> Task instructions: Would you copy each line of the data below that has "computer"?

(Stored data)

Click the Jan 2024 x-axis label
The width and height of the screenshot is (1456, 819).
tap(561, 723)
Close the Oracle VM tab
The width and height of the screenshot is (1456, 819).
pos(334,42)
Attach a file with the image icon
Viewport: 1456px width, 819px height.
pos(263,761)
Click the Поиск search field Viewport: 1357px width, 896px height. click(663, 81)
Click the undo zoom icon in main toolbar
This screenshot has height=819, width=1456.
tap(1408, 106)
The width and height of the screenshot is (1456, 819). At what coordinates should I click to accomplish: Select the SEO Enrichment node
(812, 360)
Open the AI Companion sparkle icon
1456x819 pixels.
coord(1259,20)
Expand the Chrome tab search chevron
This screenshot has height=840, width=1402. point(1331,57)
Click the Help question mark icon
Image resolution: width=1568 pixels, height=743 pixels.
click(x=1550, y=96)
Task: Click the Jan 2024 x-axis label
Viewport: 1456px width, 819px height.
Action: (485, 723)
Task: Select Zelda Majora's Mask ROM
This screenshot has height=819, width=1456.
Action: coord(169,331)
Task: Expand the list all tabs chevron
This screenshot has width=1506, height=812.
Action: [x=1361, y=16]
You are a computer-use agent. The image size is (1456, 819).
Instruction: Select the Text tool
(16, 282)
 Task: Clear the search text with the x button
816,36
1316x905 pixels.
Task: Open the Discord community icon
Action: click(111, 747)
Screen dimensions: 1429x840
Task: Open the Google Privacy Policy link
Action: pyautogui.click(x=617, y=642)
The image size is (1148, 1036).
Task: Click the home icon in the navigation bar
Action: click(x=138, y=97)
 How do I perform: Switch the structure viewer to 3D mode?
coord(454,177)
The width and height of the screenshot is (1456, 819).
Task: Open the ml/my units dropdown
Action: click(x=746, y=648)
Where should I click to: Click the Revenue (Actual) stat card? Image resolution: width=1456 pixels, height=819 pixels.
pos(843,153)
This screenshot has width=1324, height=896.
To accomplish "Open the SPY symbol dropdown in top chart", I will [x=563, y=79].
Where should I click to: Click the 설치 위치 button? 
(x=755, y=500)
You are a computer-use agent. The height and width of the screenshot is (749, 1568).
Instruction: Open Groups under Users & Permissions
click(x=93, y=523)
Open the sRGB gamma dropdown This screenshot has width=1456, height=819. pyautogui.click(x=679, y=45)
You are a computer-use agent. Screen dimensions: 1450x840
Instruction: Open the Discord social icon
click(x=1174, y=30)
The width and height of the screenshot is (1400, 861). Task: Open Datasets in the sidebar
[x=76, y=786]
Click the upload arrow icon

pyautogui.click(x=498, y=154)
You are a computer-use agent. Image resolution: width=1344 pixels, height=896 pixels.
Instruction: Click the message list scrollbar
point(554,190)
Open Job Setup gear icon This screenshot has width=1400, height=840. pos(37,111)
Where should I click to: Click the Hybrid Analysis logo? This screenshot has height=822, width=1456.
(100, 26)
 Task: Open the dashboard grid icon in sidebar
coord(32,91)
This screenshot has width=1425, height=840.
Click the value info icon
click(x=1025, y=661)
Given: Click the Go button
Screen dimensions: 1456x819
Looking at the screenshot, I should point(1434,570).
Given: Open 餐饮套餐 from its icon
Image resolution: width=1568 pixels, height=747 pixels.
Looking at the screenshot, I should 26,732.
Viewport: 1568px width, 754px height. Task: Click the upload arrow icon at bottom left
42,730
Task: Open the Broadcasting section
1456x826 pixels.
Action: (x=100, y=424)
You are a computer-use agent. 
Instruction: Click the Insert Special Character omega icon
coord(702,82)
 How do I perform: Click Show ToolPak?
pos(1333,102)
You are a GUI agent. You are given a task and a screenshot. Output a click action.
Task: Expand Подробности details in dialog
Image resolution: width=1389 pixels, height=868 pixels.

> Your response:
You are a computer-use agent. The image size is (1456, 819).
You are a computer-use agent. The height and width of the screenshot is (749, 1568).
You are a computer-use agent. Screen dimensions: 1450x840
You are a computer-use agent. Image resolution: width=1344 pixels, height=896 pixels.
You are a computer-use agent. 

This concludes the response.